WHAT YOU ARE ASKED TO DO
Each line from the one with "The height and width of the screenshot is (192, 112)." through the last line of the material is to be printed exactly; no other line and no picture belongs in the copy.

^^^^^^^^^^^^^^^^

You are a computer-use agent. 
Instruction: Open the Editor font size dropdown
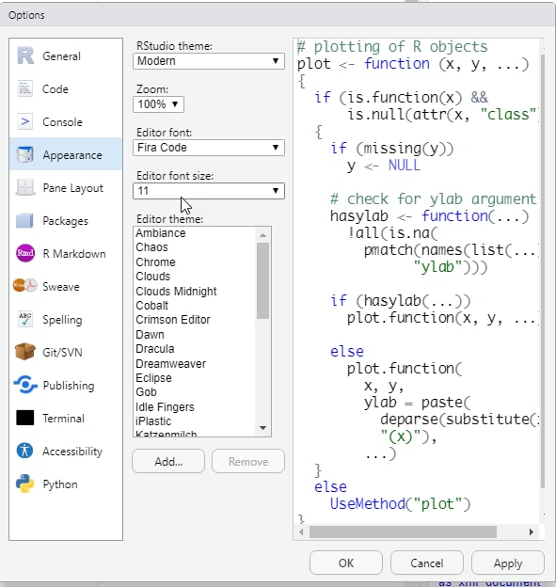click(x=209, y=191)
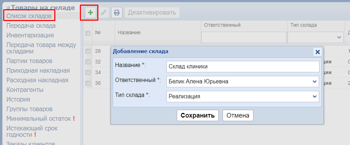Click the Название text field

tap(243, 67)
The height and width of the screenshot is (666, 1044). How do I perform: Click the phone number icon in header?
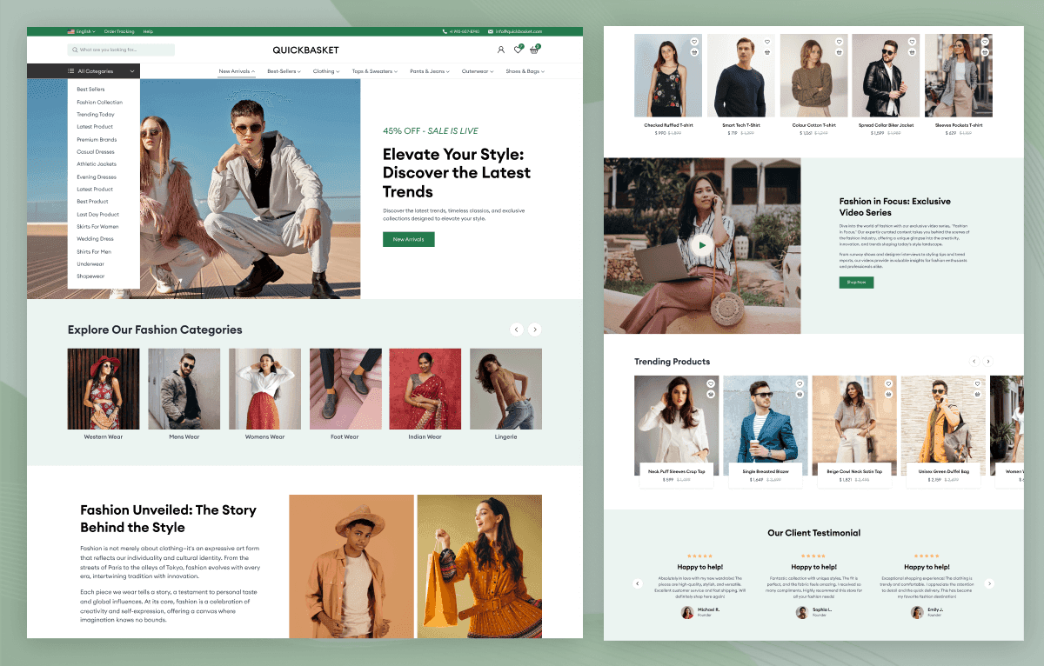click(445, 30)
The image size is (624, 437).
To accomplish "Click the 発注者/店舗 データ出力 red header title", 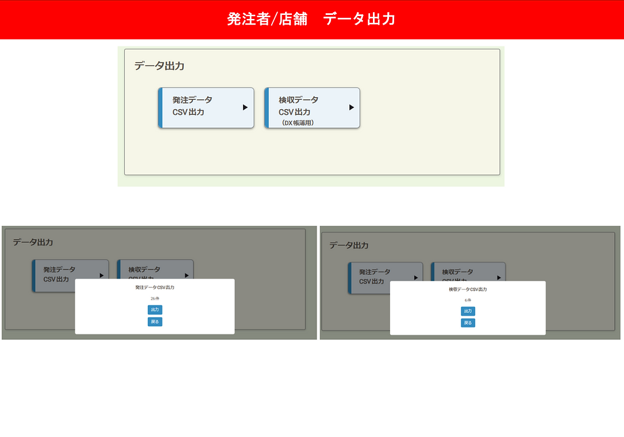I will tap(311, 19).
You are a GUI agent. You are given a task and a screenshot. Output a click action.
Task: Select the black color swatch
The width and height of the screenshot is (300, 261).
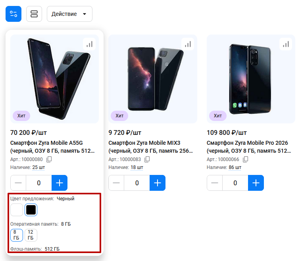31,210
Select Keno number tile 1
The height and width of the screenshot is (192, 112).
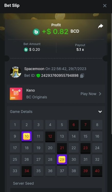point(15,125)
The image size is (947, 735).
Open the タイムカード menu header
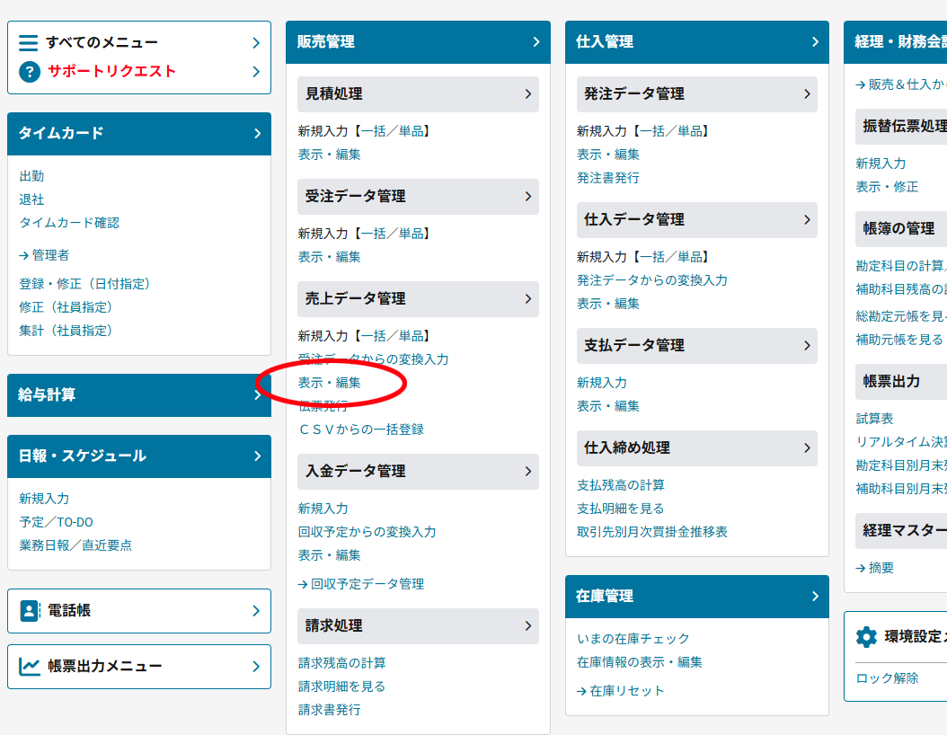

^^^^^^^^^^^^^^^^

THE ANSWER
The height and width of the screenshot is (192, 112).
point(15,125)
The image size is (947, 735).
Open the タイムカード menu header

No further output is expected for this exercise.